▶ _Activity_
Beneath this task is a listing; retype all of it exactly.

▶ _Records to use_
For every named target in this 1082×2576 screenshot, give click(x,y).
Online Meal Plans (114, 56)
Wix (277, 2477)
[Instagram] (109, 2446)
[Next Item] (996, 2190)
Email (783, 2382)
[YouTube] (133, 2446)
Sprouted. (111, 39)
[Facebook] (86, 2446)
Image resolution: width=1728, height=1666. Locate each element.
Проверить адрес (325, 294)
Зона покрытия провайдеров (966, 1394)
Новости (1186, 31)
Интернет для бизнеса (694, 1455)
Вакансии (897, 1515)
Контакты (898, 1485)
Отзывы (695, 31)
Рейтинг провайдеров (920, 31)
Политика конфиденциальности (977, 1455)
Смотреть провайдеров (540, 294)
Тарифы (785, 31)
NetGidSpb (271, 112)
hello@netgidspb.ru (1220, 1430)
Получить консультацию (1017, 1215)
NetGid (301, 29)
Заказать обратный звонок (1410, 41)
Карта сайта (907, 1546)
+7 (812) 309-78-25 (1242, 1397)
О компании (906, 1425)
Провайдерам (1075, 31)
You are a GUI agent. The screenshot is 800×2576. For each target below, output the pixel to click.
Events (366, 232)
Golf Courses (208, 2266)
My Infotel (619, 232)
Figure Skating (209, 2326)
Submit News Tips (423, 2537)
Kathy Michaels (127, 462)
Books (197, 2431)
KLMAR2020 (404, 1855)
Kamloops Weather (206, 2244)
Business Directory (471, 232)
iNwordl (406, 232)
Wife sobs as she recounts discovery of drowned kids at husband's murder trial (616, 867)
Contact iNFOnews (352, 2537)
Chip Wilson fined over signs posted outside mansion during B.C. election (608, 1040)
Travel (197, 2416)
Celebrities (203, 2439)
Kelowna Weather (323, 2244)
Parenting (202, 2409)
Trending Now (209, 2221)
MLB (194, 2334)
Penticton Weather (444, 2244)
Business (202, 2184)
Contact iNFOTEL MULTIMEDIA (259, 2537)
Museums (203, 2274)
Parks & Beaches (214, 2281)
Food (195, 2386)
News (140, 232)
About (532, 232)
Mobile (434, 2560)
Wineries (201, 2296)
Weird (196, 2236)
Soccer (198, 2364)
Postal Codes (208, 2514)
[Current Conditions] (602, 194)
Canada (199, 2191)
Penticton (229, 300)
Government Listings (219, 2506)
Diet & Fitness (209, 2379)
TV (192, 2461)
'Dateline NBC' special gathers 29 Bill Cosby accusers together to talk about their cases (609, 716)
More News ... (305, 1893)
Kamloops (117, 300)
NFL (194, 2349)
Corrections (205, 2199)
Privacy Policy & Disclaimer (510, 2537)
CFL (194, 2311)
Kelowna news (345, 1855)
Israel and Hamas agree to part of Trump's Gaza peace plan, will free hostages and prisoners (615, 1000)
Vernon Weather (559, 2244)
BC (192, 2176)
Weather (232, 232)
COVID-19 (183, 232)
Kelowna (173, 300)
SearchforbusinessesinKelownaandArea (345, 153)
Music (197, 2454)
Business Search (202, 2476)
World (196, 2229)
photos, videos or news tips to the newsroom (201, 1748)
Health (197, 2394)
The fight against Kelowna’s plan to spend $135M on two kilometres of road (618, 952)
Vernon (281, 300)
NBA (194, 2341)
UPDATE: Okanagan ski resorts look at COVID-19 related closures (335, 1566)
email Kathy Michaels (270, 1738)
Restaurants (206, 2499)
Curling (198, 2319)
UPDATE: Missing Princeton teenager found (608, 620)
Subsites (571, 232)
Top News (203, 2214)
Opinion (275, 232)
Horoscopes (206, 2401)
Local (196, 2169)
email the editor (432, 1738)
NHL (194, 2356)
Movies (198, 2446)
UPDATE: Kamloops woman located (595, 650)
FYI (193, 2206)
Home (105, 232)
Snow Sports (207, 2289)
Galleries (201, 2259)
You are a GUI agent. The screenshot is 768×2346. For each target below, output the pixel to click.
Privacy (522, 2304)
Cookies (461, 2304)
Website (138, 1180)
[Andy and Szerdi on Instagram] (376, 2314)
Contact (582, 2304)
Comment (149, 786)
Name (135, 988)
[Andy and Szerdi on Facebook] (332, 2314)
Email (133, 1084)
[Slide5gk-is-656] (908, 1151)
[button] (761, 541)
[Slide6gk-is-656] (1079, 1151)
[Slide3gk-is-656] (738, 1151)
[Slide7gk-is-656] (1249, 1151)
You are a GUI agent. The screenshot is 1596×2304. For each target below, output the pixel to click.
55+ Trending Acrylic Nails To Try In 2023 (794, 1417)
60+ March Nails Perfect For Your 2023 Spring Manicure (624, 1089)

▶ _Answer box_
For every named target in this 1082×2576 screenshot, give click(x,y).
Online Meal Plans (114, 56)
Wix (277, 2477)
[Instagram] (109, 2446)
[Next Item] (996, 2190)
Email (783, 2382)
[YouTube] (133, 2446)
Sprouted. (111, 39)
[Facebook] (86, 2446)
Image resolution: width=1728, height=1666. Locate each element.
Проверить адрес (325, 294)
Зона покрытия провайдеров (966, 1394)
Новости (1186, 31)
Интернет для бизнеса (694, 1455)
Вакансии (897, 1515)
Контакты (898, 1485)
Отзывы (695, 31)
Рейтинг провайдеров (920, 31)
Политика конфиденциальности (977, 1455)
Смотреть провайдеров (540, 294)
Тарифы (785, 31)
NetGidSpb (271, 112)
hello@netgidspb.ru (1220, 1430)
Получить консультацию (1017, 1215)
NetGid (301, 29)
Заказать обратный звонок (1410, 41)
Карта сайта (907, 1546)
+7 (812) 309-78-25 (1242, 1397)
О компании (906, 1425)
Провайдерам (1075, 31)
You are a GUI agent. The screenshot is 800×2576. For each target below, output the pixel to click.
Events (366, 232)
Golf Courses (208, 2266)
My Infotel (619, 232)
Figure Skating (209, 2326)
Submit News Tips (423, 2537)
Kathy Michaels (127, 462)
Books (197, 2431)
KLMAR2020 (404, 1855)
Kamloops Weather (206, 2244)
Business Directory (471, 232)
iNwordl (406, 232)
Wife sobs as she recounts discovery of drowned kids at husband's murder trial (616, 867)
Contact iNFOnews (352, 2537)
Chip Wilson fined over signs posted outside mansion during B.C. election (608, 1040)
Travel (197, 2416)
Celebrities (203, 2439)
Kelowna Weather (323, 2244)
Parenting (202, 2409)
Trending Now (209, 2221)
MLB (194, 2334)
Penticton Weather (444, 2244)
Business (202, 2184)
Contact iNFOTEL MULTIMEDIA (259, 2537)
Museums (203, 2274)
Parks & Beaches (214, 2281)
Food (195, 2386)
News (140, 232)
About (532, 232)
Mobile (434, 2560)
Wineries (201, 2296)
Weird (196, 2236)
Soccer (198, 2364)
Postal Codes (208, 2514)
[Current Conditions] (602, 194)
Canada (199, 2191)
Penticton (229, 300)
Government Listings (219, 2506)
Diet & Fitness (209, 2379)
TV (192, 2461)
'Dateline NBC' special gathers 29 Bill Cosby accusers together to talk about their cases (609, 716)
More News ... (305, 1893)
Kamloops (117, 300)
NFL (194, 2349)
Corrections (205, 2199)
Privacy Policy & Disclaimer (510, 2537)
CFL (194, 2311)
Kelowna news (345, 1855)
Israel and Hamas agree to part of Trump's Gaza peace plan, will free hostages and prisoners (615, 1000)
Vernon Weather (559, 2244)
BC (192, 2176)
Weather (232, 232)
COVID-19 (183, 232)
Kelowna (173, 300)
SearchforbusinessesinKelownaandArea (345, 153)
Music (197, 2454)
Business Search (202, 2476)
World (196, 2229)
photos, videos or news tips to the newsroom (201, 1748)
Health (197, 2394)
The fight against Kelowna’s plan to spend $135M on two kilometres of road (618, 952)
Vernon (281, 300)
NBA (194, 2341)
UPDATE: Okanagan ski resorts look at COVID-19 related closures (335, 1566)
email Kathy Michaels (270, 1738)
Restaurants (206, 2499)
Curling (198, 2319)
UPDATE: Missing Princeton teenager found (608, 620)
Subsites (571, 232)
Top News (203, 2214)
Opinion (275, 232)
Horoscopes (206, 2401)
Local (196, 2169)
email the editor (432, 1738)
NHL (194, 2356)
Movies (198, 2446)
UPDATE: Kamloops woman located (595, 650)
FYI (193, 2206)
Home (105, 232)
Snow Sports (207, 2289)
Galleries (201, 2259)
You are a GUI agent. The screenshot is 768×2346. For each target below, output the pixel to click.
Privacy (522, 2304)
Cookies (461, 2304)
Website (138, 1180)
[Andy and Szerdi on Instagram] (376, 2314)
Contact (582, 2304)
Comment (149, 786)
Name (135, 988)
[Andy and Szerdi on Facebook] (332, 2314)
Email (133, 1084)
[Slide5gk-is-656] (908, 1151)
[button] (761, 541)
[Slide6gk-is-656] (1079, 1151)
[Slide3gk-is-656] (738, 1151)
[Slide7gk-is-656] (1249, 1151)
You are a GUI agent. The screenshot is 1596×2304. For each target below, output the pixel to click.
55+ Trending Acrylic Nails To Try In 2023 (794, 1417)
60+ March Nails Perfect For Your 2023 Spring Manicure (624, 1089)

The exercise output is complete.